Like based on that decision, the incremental credit provisioning will be decided.
Sameer Bhishe
Sure, sir. Okay, that’s all from my side. Thank you and all the best. Congrats again.
operator
Thank you. Participants do ask a question, please press star and 1. The next question is from the line of Anandama from MK Global. Please go ahead.
Anandama
Yes, sir. Thank you. For the opportunity and congratulations for a good set of results. What is basically driving up our margins? We saw your interest on advances actually shooting up this quarter despite most players reporting a rate cut. Is it that last year or basically earlier on we had a lot of interest reversals which is not happening now or the incremental loans are basically coming at the better yields. The MCL related regulatory issues that we had that also seems to be likely behind.
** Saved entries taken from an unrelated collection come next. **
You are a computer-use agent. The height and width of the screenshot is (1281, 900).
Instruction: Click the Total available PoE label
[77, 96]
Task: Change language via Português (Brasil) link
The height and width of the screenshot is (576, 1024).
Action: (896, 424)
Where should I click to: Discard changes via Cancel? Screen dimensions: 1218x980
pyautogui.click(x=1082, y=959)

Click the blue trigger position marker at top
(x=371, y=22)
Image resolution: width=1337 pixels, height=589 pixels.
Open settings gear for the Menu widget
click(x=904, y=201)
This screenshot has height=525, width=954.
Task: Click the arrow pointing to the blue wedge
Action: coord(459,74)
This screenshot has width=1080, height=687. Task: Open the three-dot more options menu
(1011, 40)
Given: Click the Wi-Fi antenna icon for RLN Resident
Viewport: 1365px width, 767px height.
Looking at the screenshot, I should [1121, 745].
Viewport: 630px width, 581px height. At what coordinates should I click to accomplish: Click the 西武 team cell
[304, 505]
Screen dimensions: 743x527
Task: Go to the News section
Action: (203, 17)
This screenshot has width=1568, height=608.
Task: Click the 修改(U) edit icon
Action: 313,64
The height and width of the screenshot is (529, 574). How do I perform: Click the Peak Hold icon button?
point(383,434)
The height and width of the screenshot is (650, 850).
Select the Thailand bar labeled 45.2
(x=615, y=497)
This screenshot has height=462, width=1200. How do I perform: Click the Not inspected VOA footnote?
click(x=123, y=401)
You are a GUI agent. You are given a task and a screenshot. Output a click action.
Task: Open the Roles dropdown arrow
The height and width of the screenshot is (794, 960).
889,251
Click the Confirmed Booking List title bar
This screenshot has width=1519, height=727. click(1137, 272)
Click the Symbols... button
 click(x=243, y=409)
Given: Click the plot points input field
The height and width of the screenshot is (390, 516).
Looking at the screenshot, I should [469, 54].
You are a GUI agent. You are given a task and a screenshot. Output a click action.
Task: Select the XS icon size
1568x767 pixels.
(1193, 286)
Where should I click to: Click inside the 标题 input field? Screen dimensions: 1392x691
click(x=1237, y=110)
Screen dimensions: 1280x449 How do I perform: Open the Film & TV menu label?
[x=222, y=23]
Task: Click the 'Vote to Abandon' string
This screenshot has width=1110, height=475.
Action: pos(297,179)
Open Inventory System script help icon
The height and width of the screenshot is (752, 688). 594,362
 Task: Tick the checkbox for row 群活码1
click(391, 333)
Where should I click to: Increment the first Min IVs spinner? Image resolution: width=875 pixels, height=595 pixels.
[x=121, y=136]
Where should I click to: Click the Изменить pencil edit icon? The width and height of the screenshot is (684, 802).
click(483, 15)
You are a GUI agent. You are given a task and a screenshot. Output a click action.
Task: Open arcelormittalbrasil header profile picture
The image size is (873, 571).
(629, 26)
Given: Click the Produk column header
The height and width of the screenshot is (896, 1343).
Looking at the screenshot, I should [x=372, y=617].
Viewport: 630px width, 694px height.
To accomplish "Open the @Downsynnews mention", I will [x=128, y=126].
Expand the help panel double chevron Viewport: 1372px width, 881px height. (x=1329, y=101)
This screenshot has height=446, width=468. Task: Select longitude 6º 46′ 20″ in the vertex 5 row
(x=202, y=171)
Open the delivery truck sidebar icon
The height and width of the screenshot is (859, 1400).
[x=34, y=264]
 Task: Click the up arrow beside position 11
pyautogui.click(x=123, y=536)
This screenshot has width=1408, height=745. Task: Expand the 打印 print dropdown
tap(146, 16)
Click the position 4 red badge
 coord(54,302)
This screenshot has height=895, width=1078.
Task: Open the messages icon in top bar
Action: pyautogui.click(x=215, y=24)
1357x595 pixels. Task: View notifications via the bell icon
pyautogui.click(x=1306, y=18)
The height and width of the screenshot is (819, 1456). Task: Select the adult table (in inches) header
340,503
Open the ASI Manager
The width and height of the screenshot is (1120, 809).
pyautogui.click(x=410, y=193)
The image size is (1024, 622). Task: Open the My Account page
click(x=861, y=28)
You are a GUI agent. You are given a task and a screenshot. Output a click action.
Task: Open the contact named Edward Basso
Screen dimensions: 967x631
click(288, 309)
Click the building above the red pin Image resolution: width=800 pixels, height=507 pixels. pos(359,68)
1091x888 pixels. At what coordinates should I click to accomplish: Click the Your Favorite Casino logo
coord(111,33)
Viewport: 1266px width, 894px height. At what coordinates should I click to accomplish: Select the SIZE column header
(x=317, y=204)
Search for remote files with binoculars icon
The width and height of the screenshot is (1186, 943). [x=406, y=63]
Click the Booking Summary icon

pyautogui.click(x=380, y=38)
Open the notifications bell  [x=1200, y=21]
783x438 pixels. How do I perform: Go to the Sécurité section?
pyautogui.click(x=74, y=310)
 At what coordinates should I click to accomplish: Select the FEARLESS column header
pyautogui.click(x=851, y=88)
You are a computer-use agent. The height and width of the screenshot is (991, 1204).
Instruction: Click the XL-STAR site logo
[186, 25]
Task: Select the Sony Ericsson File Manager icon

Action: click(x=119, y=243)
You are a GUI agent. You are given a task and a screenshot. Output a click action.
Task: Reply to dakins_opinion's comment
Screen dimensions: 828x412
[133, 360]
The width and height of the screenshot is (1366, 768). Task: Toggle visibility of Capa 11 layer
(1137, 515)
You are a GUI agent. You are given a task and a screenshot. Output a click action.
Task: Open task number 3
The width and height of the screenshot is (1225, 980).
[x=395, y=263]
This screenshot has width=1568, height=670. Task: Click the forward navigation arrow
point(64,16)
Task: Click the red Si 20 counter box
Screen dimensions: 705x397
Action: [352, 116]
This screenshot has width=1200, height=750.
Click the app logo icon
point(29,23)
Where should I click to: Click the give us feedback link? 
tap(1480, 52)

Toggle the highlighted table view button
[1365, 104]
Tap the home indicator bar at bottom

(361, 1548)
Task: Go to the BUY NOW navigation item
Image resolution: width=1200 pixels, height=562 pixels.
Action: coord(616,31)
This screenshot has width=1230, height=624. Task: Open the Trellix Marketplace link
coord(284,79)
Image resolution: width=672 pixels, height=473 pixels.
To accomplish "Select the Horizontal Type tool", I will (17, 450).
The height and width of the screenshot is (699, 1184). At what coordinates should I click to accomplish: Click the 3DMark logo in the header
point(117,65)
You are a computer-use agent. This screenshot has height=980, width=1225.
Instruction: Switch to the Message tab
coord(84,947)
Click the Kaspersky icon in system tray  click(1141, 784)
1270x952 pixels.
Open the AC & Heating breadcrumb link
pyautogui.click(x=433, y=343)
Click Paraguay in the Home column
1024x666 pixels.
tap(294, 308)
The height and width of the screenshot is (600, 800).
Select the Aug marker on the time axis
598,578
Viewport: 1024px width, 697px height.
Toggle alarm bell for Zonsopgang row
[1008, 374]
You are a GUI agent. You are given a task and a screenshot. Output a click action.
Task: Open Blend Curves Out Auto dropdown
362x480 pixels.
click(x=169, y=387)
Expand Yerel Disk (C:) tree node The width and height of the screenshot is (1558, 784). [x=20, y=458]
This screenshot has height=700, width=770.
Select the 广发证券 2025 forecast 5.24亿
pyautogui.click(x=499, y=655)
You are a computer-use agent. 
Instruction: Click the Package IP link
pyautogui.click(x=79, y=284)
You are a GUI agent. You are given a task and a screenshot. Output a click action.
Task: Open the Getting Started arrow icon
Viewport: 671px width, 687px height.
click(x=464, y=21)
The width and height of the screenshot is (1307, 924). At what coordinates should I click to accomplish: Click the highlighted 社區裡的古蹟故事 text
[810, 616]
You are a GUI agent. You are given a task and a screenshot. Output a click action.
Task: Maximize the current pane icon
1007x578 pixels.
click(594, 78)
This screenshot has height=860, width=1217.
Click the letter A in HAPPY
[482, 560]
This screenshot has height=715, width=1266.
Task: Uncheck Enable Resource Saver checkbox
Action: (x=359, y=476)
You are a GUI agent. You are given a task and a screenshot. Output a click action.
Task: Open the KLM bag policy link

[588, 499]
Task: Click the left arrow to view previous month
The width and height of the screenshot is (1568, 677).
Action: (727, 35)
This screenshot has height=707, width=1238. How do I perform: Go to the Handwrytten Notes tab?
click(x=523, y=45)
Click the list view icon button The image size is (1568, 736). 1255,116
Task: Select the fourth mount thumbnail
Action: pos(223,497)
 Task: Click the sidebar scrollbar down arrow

So what basically explains the jump in interest for advances existing at this point of time?
R Vijay Anandh
So sir, basically we had a repricing on deposits. As mentioned in my commentary, almost 14,200 crores got repriced. This is from the deposit side and from the advancer side you know we have moved to fixed rate in gold loans so that is now stable. And in MSME also we are targeting the numbers what we are supposed to as well in retail secured. I think the combination of these factors is helping us in getting it right.
Anandama
So do you expect the interest on loans to go up further?
R Vijay Anandh
I don’t think so sir. Quite difficult.
Anandama
Okay. And your cost will keep coming down.
R Vijay Anandh
Yeah, yeah.
N. Kamakodi
One more thing which you have to keep in account. Anandama. The reduced CRR ratio also is helping us and also we are operating at slightly inched up average CD ratio. All are helping us to have better margin.
Anandama
Okay. And that basically gives you confidence that in fourth quarter margin should be nicely flattish.
R Vijay Anandh
Yeah.
N. Kamakodi
That’s why we have like usual as usual we have given plus or minus 10 basis point band.
Anandama
How should we look at FY27? Should the margins be in the range of about 3.9 or should inch up further?
N. Kamakodi
Ask for 1/4 at a time. But you are still not sure how the like say RBA rate cuts or let’s say how it is going to move and all like we thought it is by and large. I mean there are multiple factors which we have to look into. But whatever that happens our endeavor is to like say have it. Let’s say that 3.5 to 4 is what we had done in the like say previous cycle for few quarters. That stability is what we are targeting and trying to work out.
Anandama
But if assuming there is no rate cut then you should expect a stable to better margins next year.
R Vijay Anandh
Yes, yes.
Anandama
Secondly what is driving of the other OpEx during the current quarter? It was 254 crores versus 230 crores last quarter. Is it more related to business because there was some one off over here?
R Vijay Anandh
No, I think it’s almost same. It was flat. We had at 455 crores in Q2 and we are at 484. So majorly it’s going to be technology expenses and salaries. Nothing much.
Anandama
You have already taken the labor code inside, right? This quarter itself.
N. Kamakodi
Fortunately like say right from the beginning the, the. The changes in like say you have to calculate based on the basic plus DA. We are not getting impacted because right from the beginning our calculations on the retireal benefits and all are almost. I mean everything is based on the basic plus DA basis only it, it was not purely based on the basic. And also that both the things would come above 50% is also not making any impact to us. Only thing is impacting us in a minor form is like say the graduality you have to give for even one year unlike what it was 10 years in the past for which we don’t expect a big impact.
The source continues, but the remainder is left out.